▶ _What you will do_:
Answer from the guide on renal and ureteric stones below.
1. What share of stones are formed mainly of calcium, oxalate and phosphate?
2. What imaging does the guide name for diagnosing pregnant women?
3. Which intramuscular antiemetic is given as an example in the initial management?

▶ _Excerpted text_:
A GP's Guide to NICE Guidance on Renal and Ureteric Stones

Prof Fahad Rizvi


June 22, 2020

This article originally appeared on Univadis, part of the Medscape Professional Network. This transcript has been edited for clarity.

Today we will talk about renal and ureteric stones in National Institute for Health and Care Excellence (NICE) guidelines. It is a very complex problem in primary care, and we will try and tackle it in the next few minutes.

I am Professor Fahad Rizvi. I am a GP in Leicester. My background was urology training, all over the country, and currently, I am involved in teaching in a couple of universities, and also I do a lot of urological procedures in primary care.

This short film will aim to provide the latest NICE guidelines for the management of renal and ureteric stones. It will be useful for the GPs and trainees to understand these new guidelines.

Renal Stones

Renal stones are formed in the kidneys and they travel down this thin tube, the ureter, coming down into the bladder from where they are expelled out of the urethra.

They are mainly formed of calcium, oxalate and phosphate, which accounts for 80% of them. The rest, 20%, are mainly uric acid, struvite, and cystine.

The most painful part of the stones comes as they traverse through the ureter. This causes intense pain, and bleeding caused by injury to the ureters.

NICE has provided guidelines to standardise care and quality across the country.


Renal and ureteric stones are quite common with a prevalence of around 10%. Males are affected more commonly than females, and the age group is between 30 and 50 during the first presentation.

The cause of renal stones is often unknown but they are quite common in people who have high calcium levels in their blood, which can be because of hyperparathyroidism, or people who have recurrent infections, they may get struvite stones.

It is also linked with family history, and people who are housebound, or bed bound. If people don't drink enough liquids, this may cause stagnation of urine and lead to kidney stones.

Stones are important because they are very, very painful. Some people mention that they are worse than childbirth.

We also have complications linked with kidney stones. This could be sepsis, which could be life-threatening, or you may get a ureteric stricture, or irreversible kidney damage.


As a clinician, you see loads of patients with abdominal pain, and one of the reasons could be a renal or ureteric stone.

These patients present with a loin-to-groin pain, which may radiate to the perineum.

The pain is often of sudden onset and may last from minutes to hours.

It can come in spasms or may be constant.

Patients will often have nausea and vomiting along with this pain, which is caused by the pain itself.


The diagnosis of renal and ureteric stones is mainly done on the basis of a good history, examination, for example dipstick urine for haematuria, and the use of imaging, such as CT scans, and ultrasound scans for pregnant women.

There are lots of differential diagnoses for people coming in with loin-to-groin pain. There could be a problem in the kidney itself, which could be pyelonephritis, or a blocked kidney with some other reason. It could be because of a gynaecological cause, like a ruptured ovarian cyst. It could also be things like diverticulitis, or appendicitis, or a ruptured aneurysm.

It is quite distressing to see patients with renal or ureteric colic in primary care.


The initial management is to provide them with NSAIDs, such as intramuscular diclofenac or per rectal diclofenac. And they may also need an intramuscular antiemetic, like metoclopramide.

▶ _Material shown_:
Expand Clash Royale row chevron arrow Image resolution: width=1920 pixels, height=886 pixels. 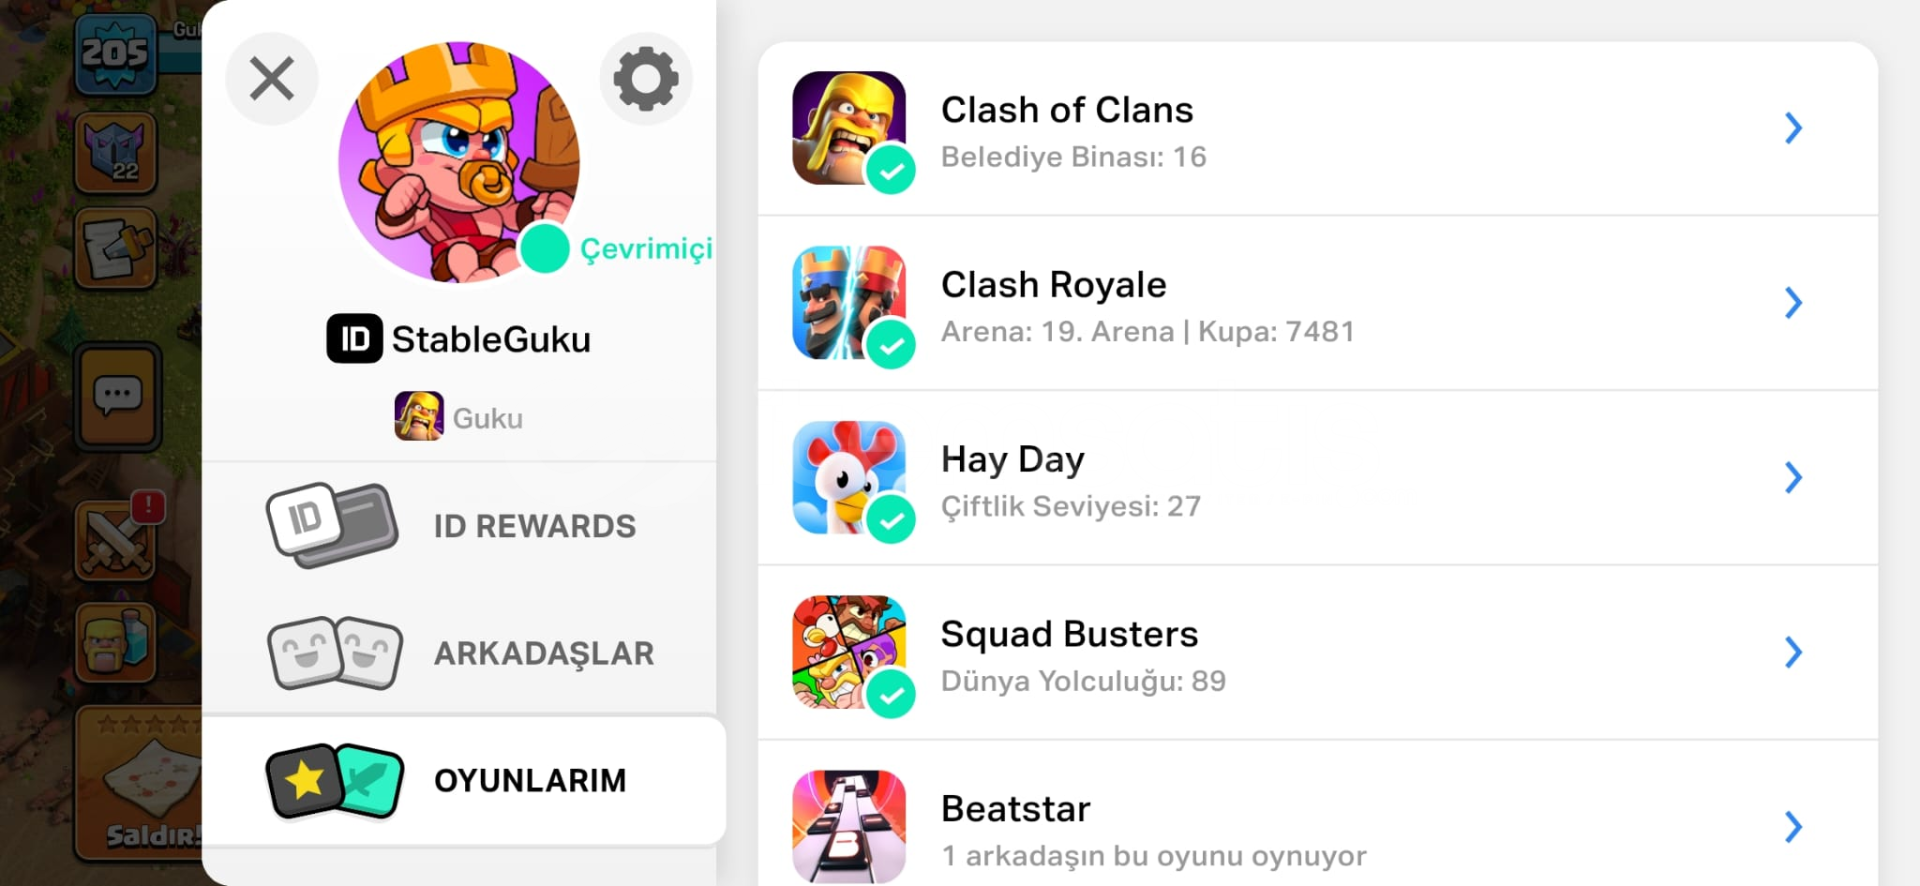(x=1794, y=303)
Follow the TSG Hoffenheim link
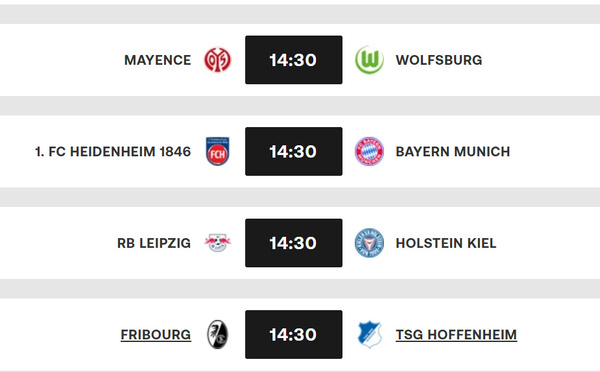 (456, 335)
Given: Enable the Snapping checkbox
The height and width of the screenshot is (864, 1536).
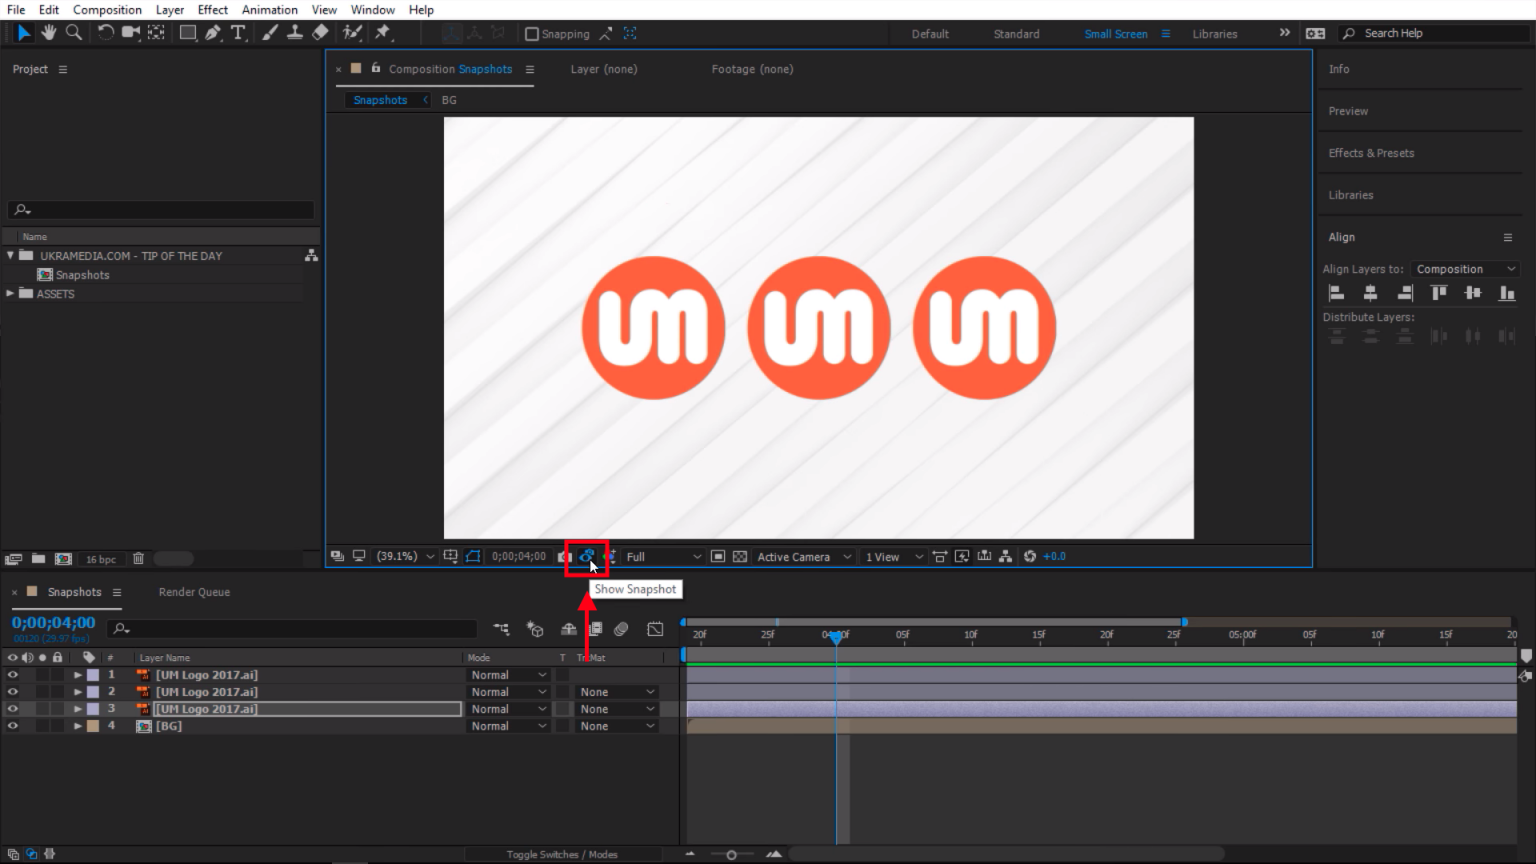Looking at the screenshot, I should click(x=532, y=34).
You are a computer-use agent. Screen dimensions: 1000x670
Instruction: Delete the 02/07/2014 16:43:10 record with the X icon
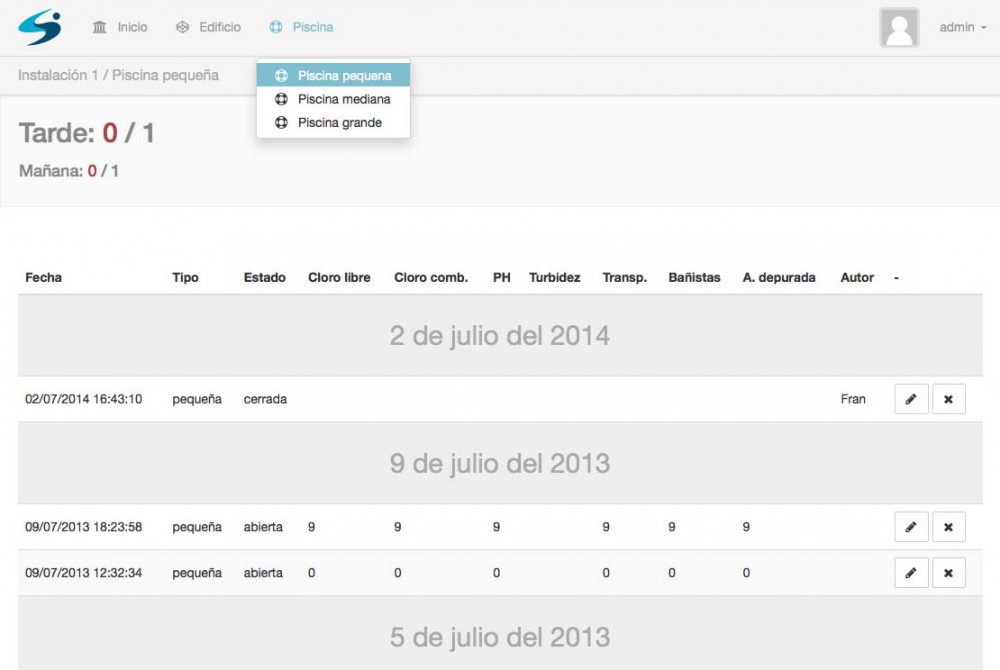pos(948,399)
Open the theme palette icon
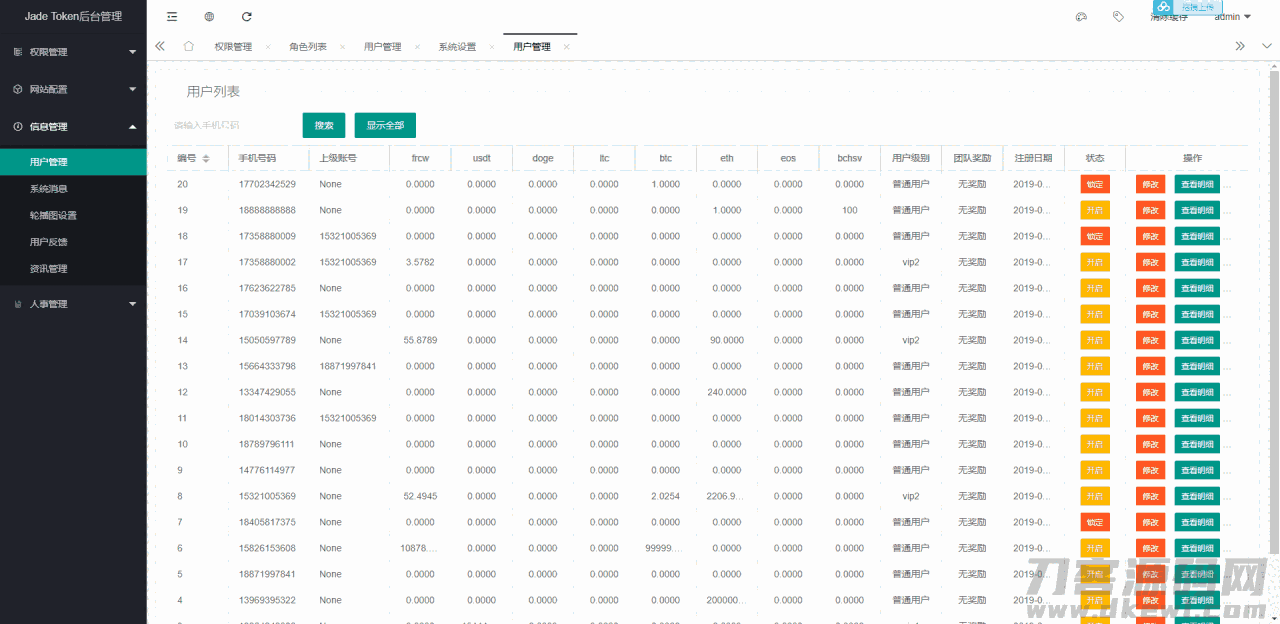 click(x=1082, y=16)
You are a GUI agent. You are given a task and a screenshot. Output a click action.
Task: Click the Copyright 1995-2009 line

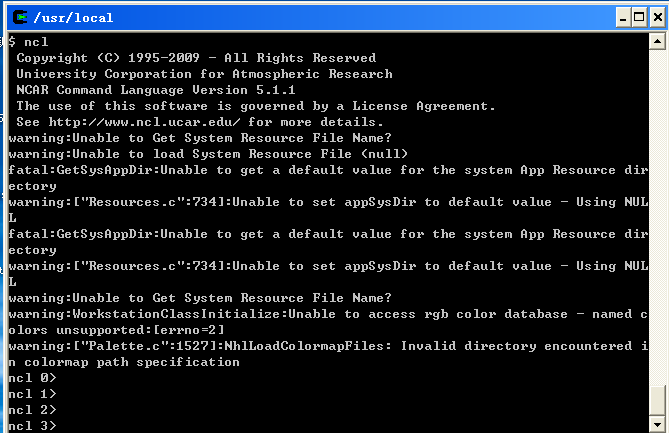pyautogui.click(x=196, y=58)
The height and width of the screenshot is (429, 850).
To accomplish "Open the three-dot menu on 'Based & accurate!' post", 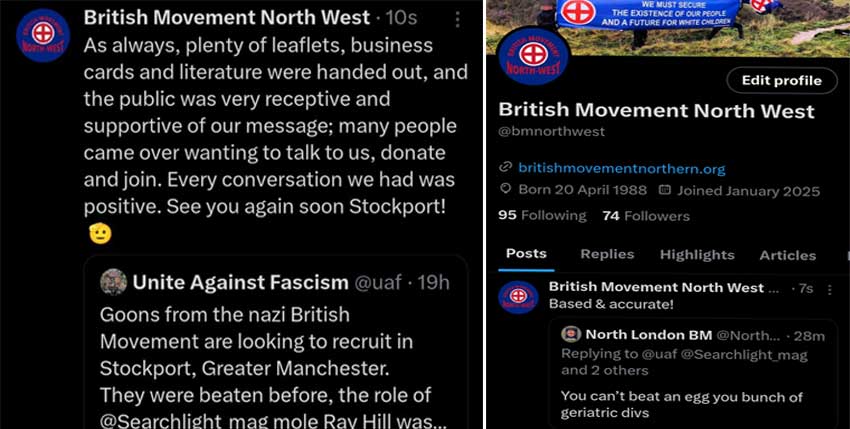I will (829, 290).
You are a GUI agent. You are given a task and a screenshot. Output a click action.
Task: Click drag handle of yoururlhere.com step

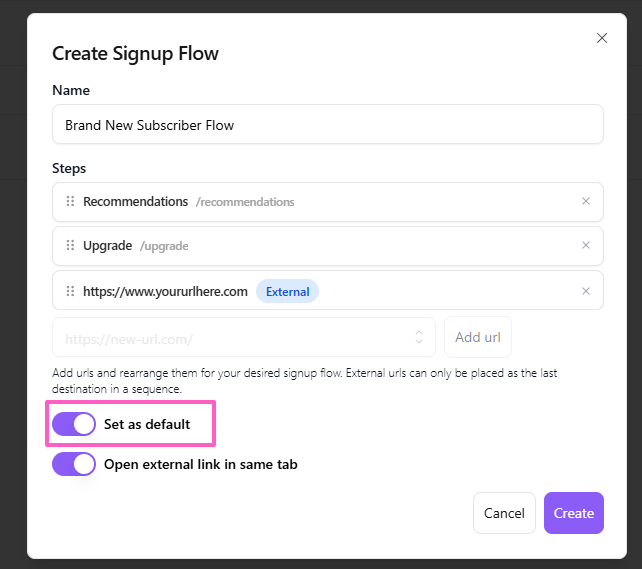(x=70, y=292)
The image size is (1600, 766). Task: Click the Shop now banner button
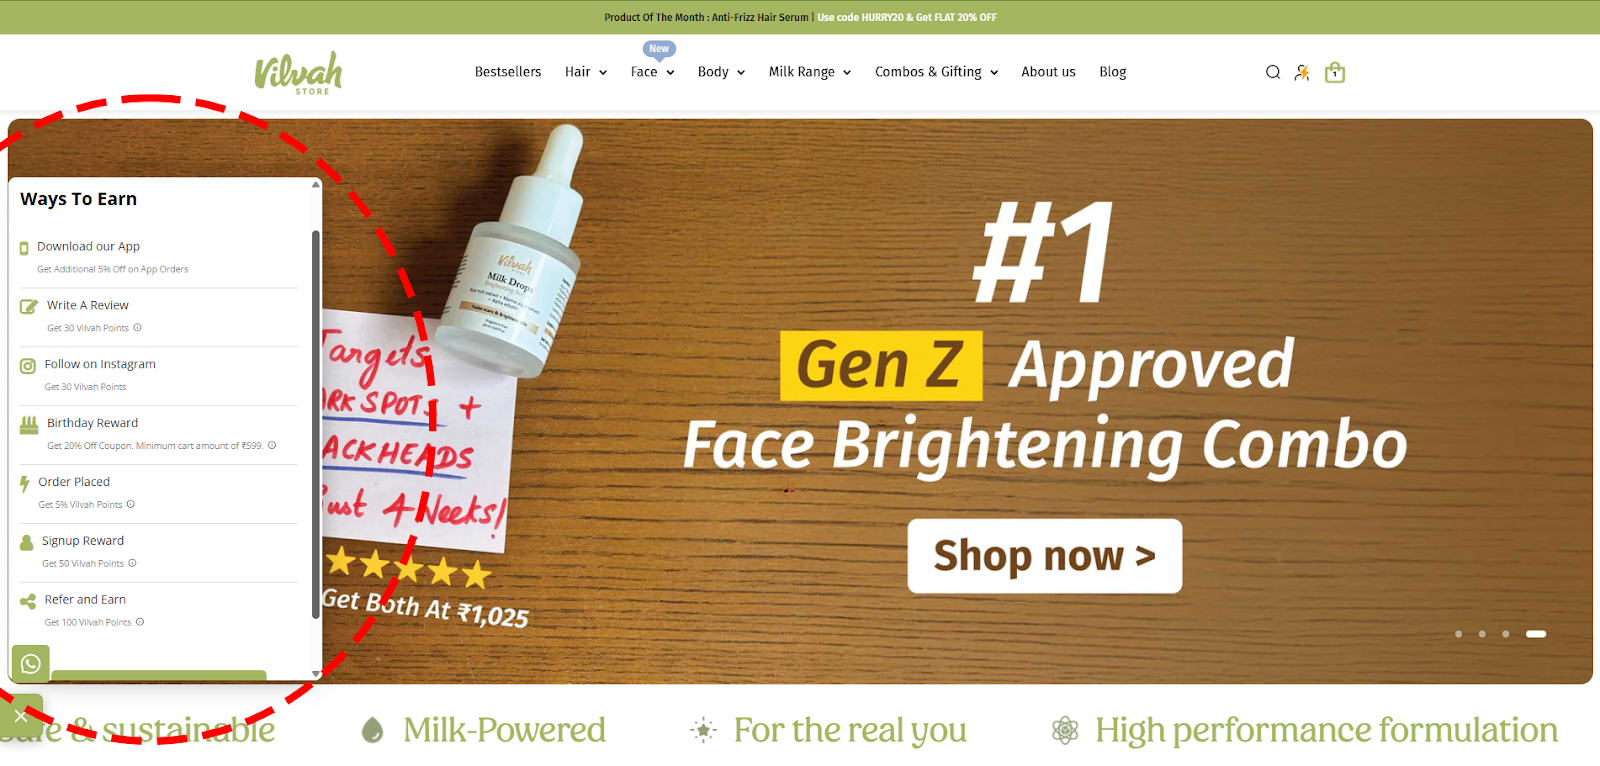(x=1045, y=556)
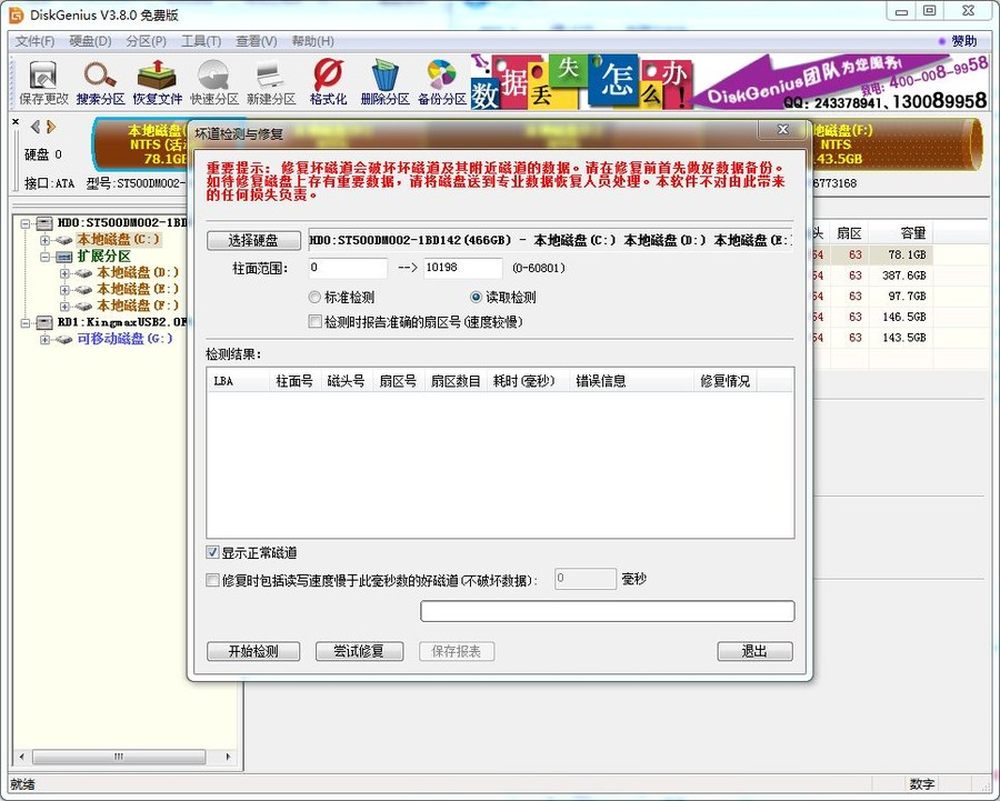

▶ _Result below_:
1. 80%
2. Ultrasound scans
3. Metoclopramide